Olumsuz tarafı, ineklerin olmadığı bir dünya şüphesiz büyüyen küresel nüfusu yeterince beslememizi zorlaştıracaktır. Bu önemli gelir ve güvenlik kaynağı ortadan kaldırılırsa tüm toplulukların, devletlerin ve ülkelerin ekonomileri ve kültürleri muazzam bir şekilde zarar görecektir. Birçok insanın hayatına keyif katan gıda ürünleri artık olmayacaktır.
Gelecekte dünya sakinlerini beslemek için yaratıcı yollar ararken çevreye en az etkiyi yaparken, "bebeği banyo suyuyla birlikte atmadığımızdan" emin olmalıyız. Binlerce yıldır milyonlarca insan için yüksek kaliteli beslenme biçimi ve yaşam biçimi olan bir şeyi kısıtlamak, beklenmedik sonuçlar doğurmadan gerçekleşmeyecektir. COVID-19 salgını bize bir şey öğrettiyse, o da enerji kullanım alışkanlıklarımızı değiştirerek küresel sera gazı emisyonlarında kısa sürede büyük değişiklikler yapabileceğimizdir.
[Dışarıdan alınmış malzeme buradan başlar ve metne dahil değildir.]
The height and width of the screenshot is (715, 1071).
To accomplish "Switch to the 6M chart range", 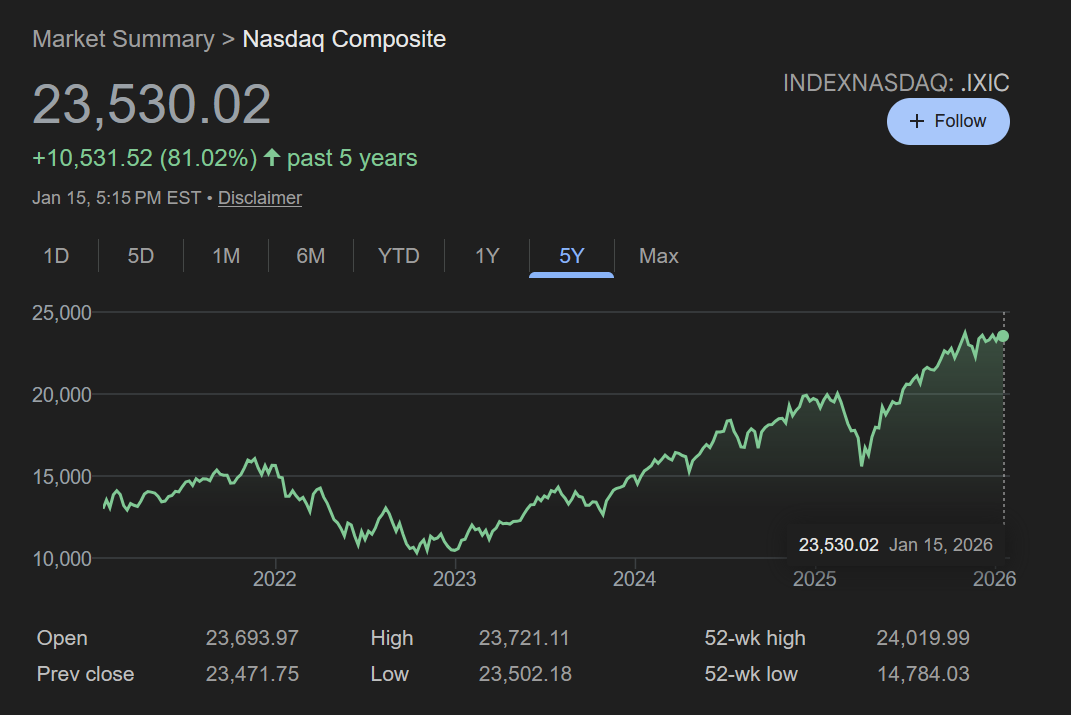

Bu da, önemli olmasına rağmen hayvancılık üretiminde dramatik değişikliklere gitme ihtiyacının nispeten küçük olduğunu göstermektedir.
Süt endüstrisinin (küresel emisyonlara katkıda bulunan tüm sektörler gibi) yapması gereken işler olsa da, ineksiz bir dünya muhtemelen bir Alacakaranlık Kuşağı bölümü olarak bırakılmalı, bir reality şov olarak değil. Bu önemli beslenme ve ekonomik ve kültürel istikrar kaynağını kaybetmenin maliyeti/faydası muazzam derecede yüksek olurdu.